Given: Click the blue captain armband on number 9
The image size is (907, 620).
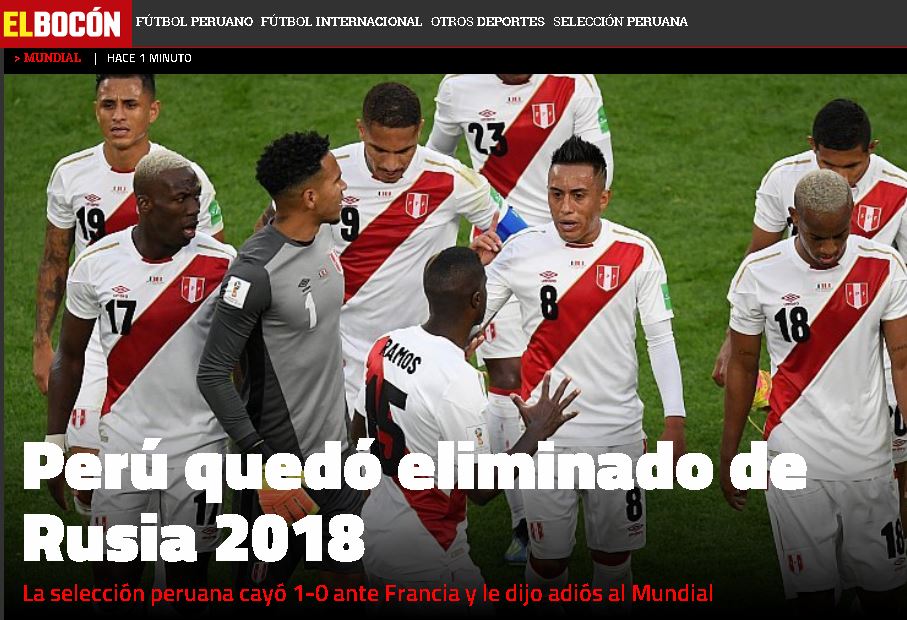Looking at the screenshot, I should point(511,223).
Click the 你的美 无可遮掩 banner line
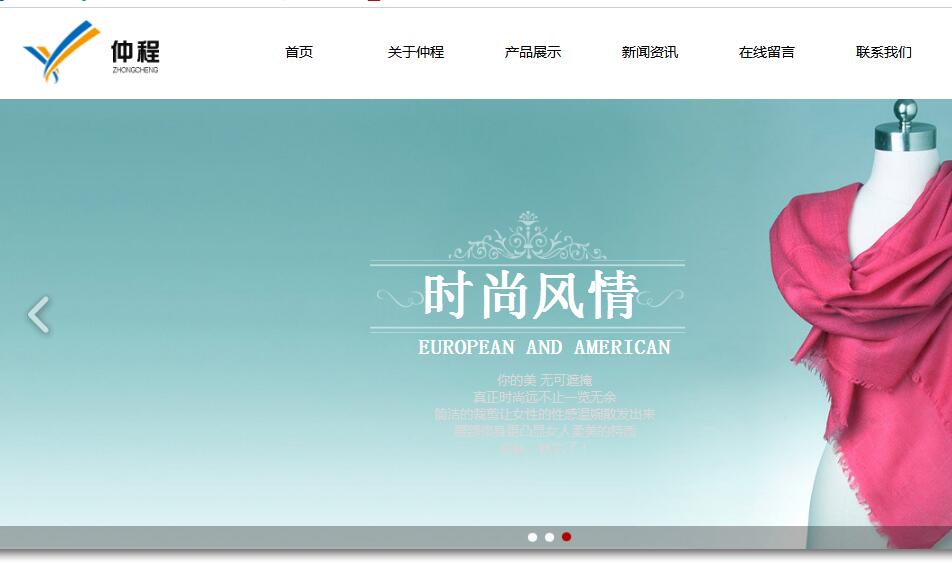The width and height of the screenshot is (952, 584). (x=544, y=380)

...

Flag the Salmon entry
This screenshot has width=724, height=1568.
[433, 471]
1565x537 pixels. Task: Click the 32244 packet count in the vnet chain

* * *

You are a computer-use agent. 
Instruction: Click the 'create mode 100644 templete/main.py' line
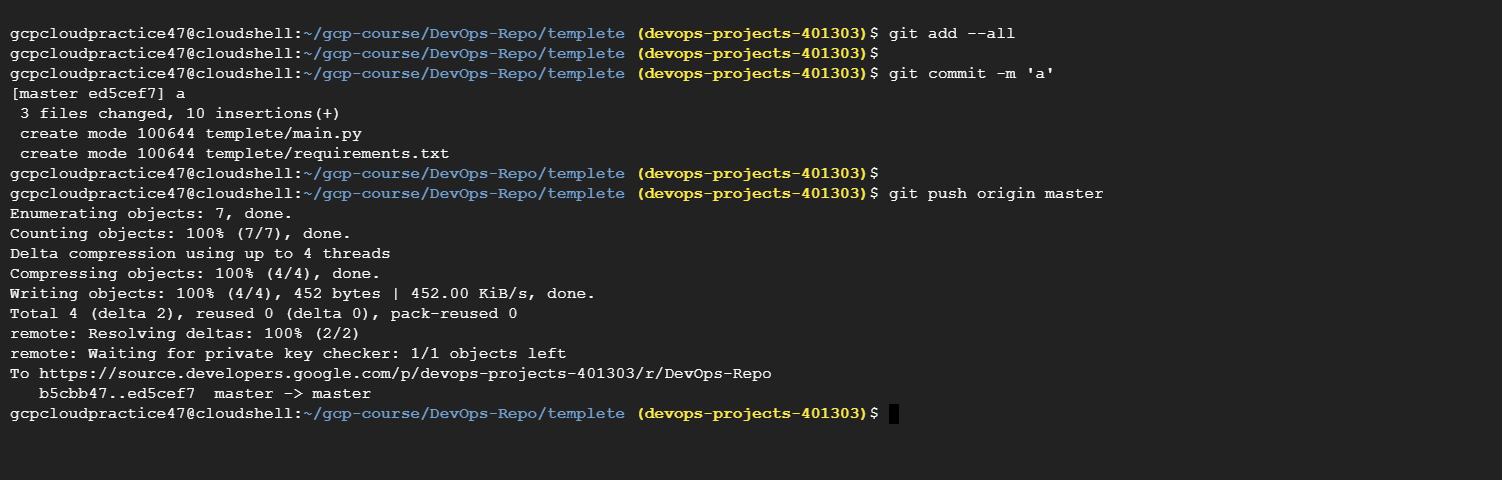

* AIM
Copy out word for word everything in the listing from the line containing "Given: Click the" down to and including the line containing "The width and", leaving the pictures out.

* ANSWER TO THIS TASK
Given: Click the blue captain armband on number 9
The image size is (907, 620).
Looking at the screenshot, I should point(511,223).
Click the 你的美 无可遮掩 banner line
The width and height of the screenshot is (952, 584). (x=544, y=380)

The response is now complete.